Rabbi Sacks on Peoplehood
JInsider (March 2010)
If you look at the Bible carefully, we have many different words for peoplehood. One is am, which means the people. One is eidah, which means… I don’t know how you would call out an eidah as a congregation, whatever it is, and they signal different aspects of the Jewish experience. And one way of this was expressed by the late Rabbi Soloveitchik, who spoke about a covenant of fate and a covenant of faith. An am is a people that shares a fate; an eidah is a people that shares a faith. So in Egypt, Jews became a people through fate. They were all enslaved. They were all oppressed. They were all in the same situation. At Mount Sinai, they became an eidah, a community of faith, because they all together heard the voice of God and made a covenant with Him.
Now that duality has had the most extraordinary effect on Jews throughout the ages. So when Jews were scattered around the world, they no longer shared a fate.

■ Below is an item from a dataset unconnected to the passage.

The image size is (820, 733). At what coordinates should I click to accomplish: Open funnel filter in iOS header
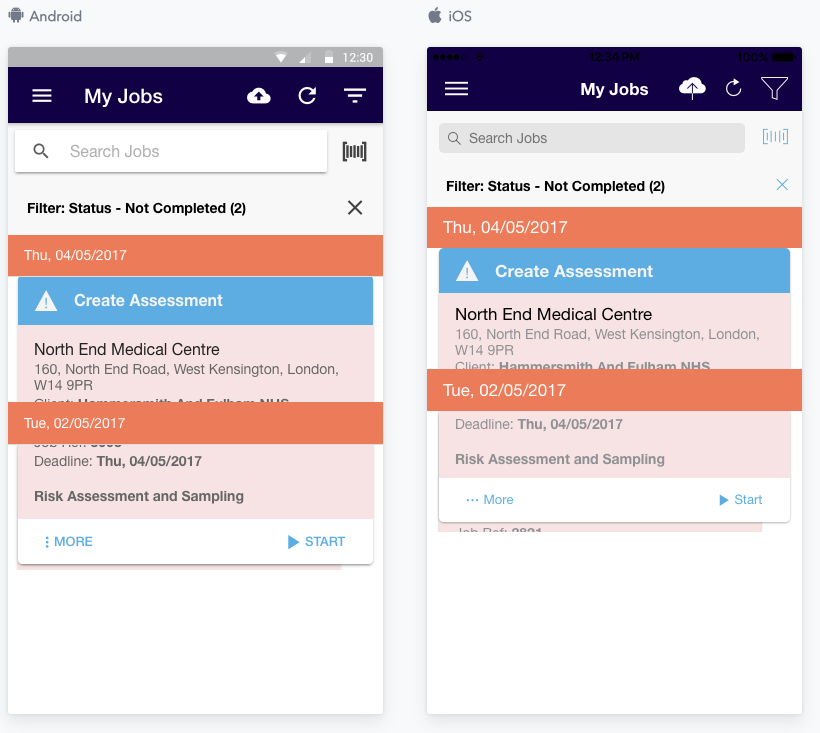point(774,89)
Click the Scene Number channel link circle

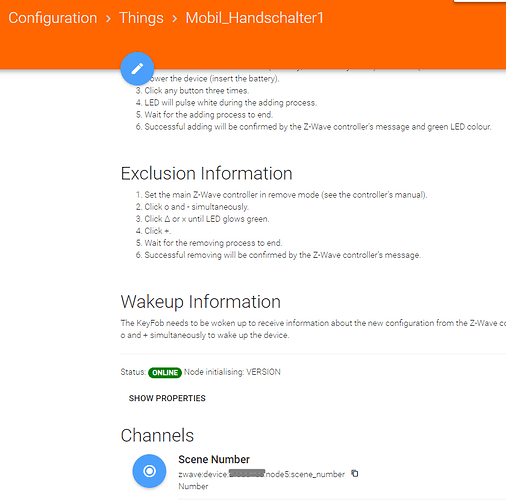(149, 471)
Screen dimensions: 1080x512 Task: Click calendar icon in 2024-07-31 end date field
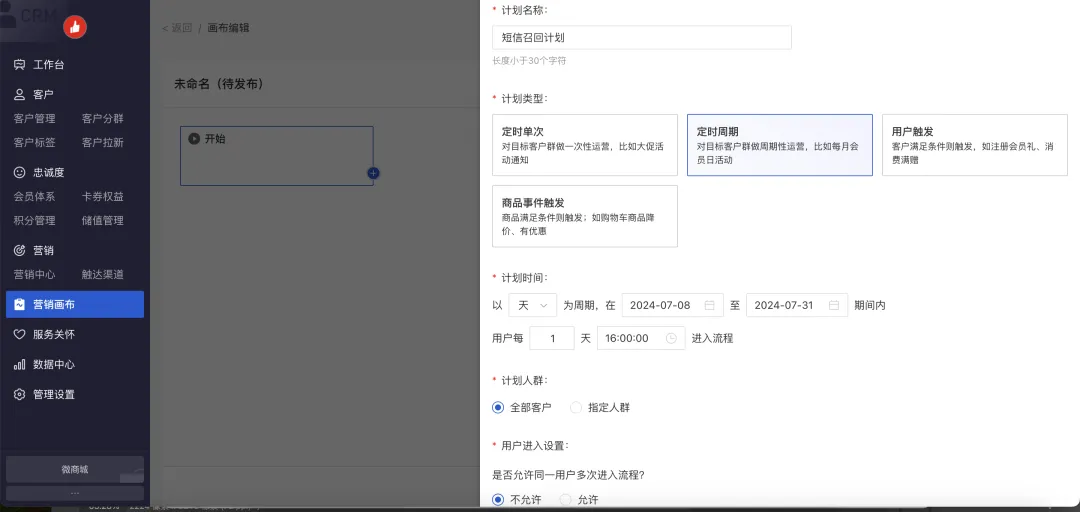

In the late 11th century, when the Jews of Northern Europe, of Christian Europe, were being massacred in the first crusade in 1096, the Jews of Spain were enjoying their golden age. When the Jews of Spain were being expelled, the Jews of Poland were enjoying one of the great ages of Polish tolerance. So Jews didn’t share a fate, but they shared a faith, and that kept them together as one people. They said more or less the same prayers, they read the same book. They read the same bits of that book on the same Shabbat. They kept the same calendar and festivals. So when Jews were divided by fate, they were connected by faith.

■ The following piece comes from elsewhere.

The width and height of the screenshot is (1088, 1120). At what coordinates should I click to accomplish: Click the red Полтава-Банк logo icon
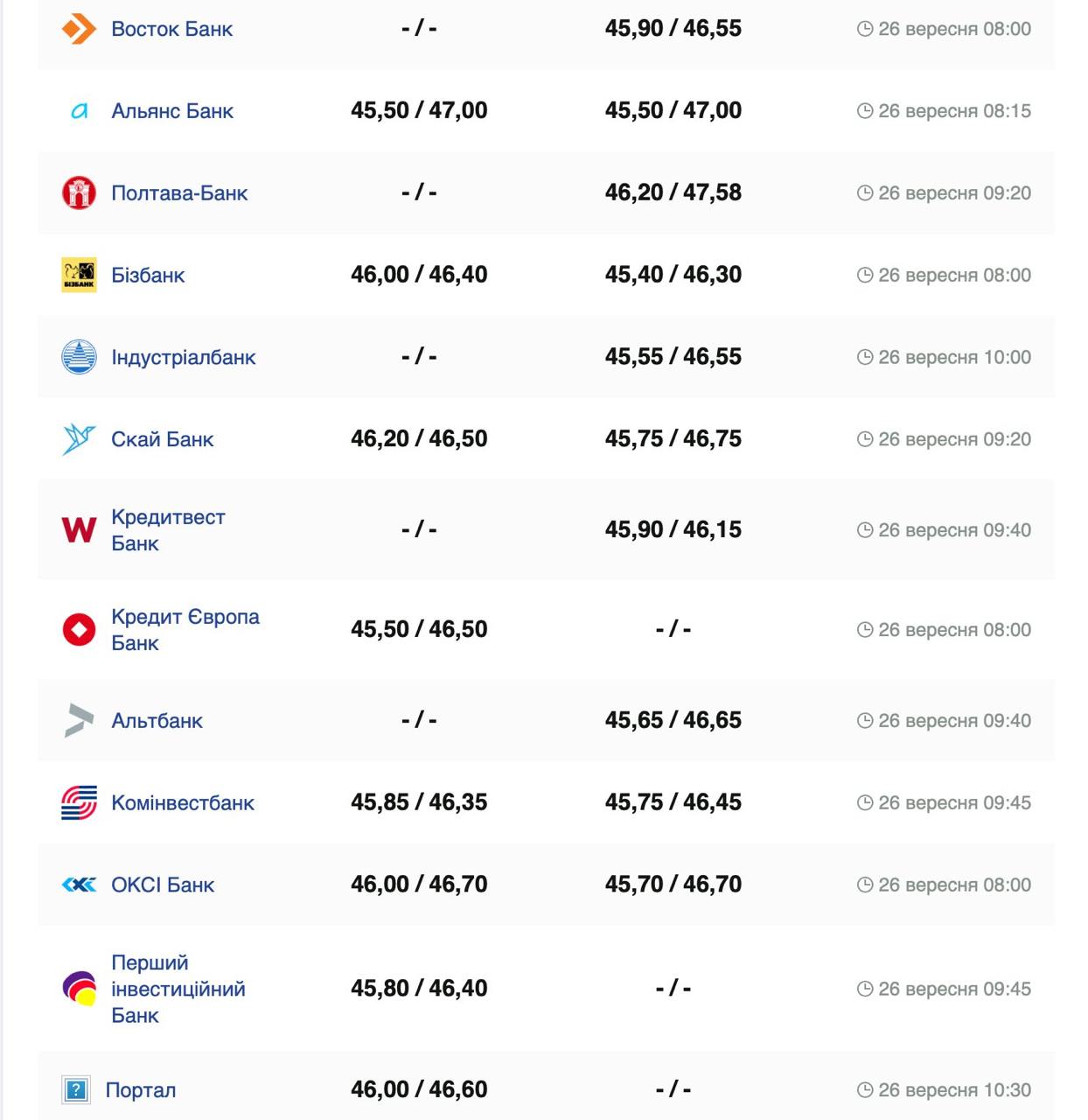pyautogui.click(x=79, y=193)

Of course, that faith splintered apart in the 19th and 20th centuries, and all these denominations happened, Orthodox, not Orthodox, religious, secular, and Jews no longer shared a faith, but for heaven’s sake, they shared a fate. It was called antisemitism. It was called the Holocaust.
So one way or another, if faith divides us, then fate unites us. If fate divides us, then faith can unite us one way or another. The Jewish people must never ever break apart because we are the one people who correspond to the one God, and we must never split apart because if we did, we would betray all those of our ancestors and all those of our children who believe that we are part of both the covenant of faith and of fate.